Dans une tribune publiée vendredi, Boubacar Seye, président de l’Association des victimes du régime de Macky Sall, interprète ce positionnement comme une inflexion majeure dans la manière dont l’État entend se projeter à l’international. Selon lui, ce refus traduit une volonté de cohérence entre les principes affichés — droits humains, État de droit — et les choix diplomatiques. Pour cet acteur de la société civile, la décision sénégalaise rompt avec une logique de continuité politique qui aurait consisté à soutenir, sans réserve, une figure controversée sur le plan interne. Il y voit un signal adressé autant à l’opinion nationale qu’à la communauté internationale : celui d’un pays désireux de redéfinir ses priorités autour de la responsabilité et de la redevabilité.

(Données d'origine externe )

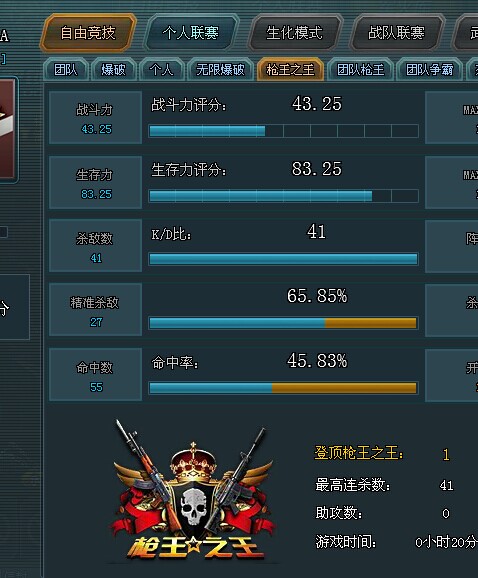Select the 团队 sub-tab
The image size is (478, 578).
66,69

Cette lecture met en avant une dimension mémorielle et judiciaire. En toile de fond, la question des attentes non satisfaites de certaines victimes reste centrale. Le refus de soutenir cette candidature est ainsi perçu comme une reconnaissance implicite de ces revendications, dans un contexte où les enjeux de justice et de réparation demeurent sensibles. Sur le plan diplomatique, ce choix peut également être interprété comme une volonté de repositionnement stratégique. En privilégiant une posture alignée sur des standards normatifs internationaux, Dakar cherche à consolider son image de partenaire crédible, attaché aux principes démocratiques.